Task to carry out:
In the entries below, how many lines contain the word "pixels"? Treat uppercase and lowercase letters as different, and reply with the number only.

[Pointing records for text and elements]
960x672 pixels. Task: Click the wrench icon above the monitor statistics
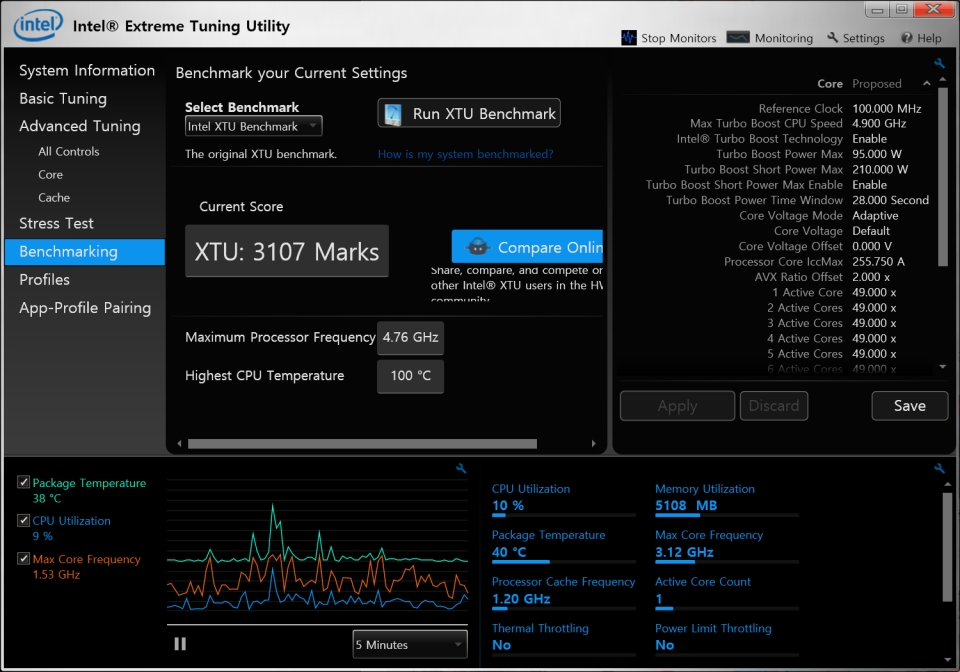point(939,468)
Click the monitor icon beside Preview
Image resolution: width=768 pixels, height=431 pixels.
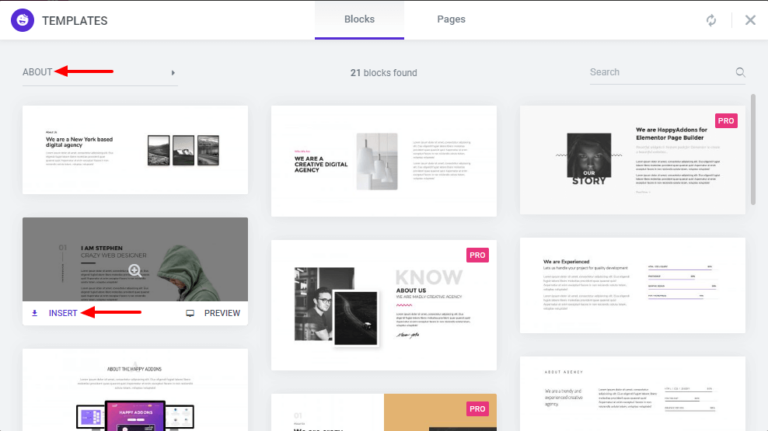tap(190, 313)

Answer for this exercise:
2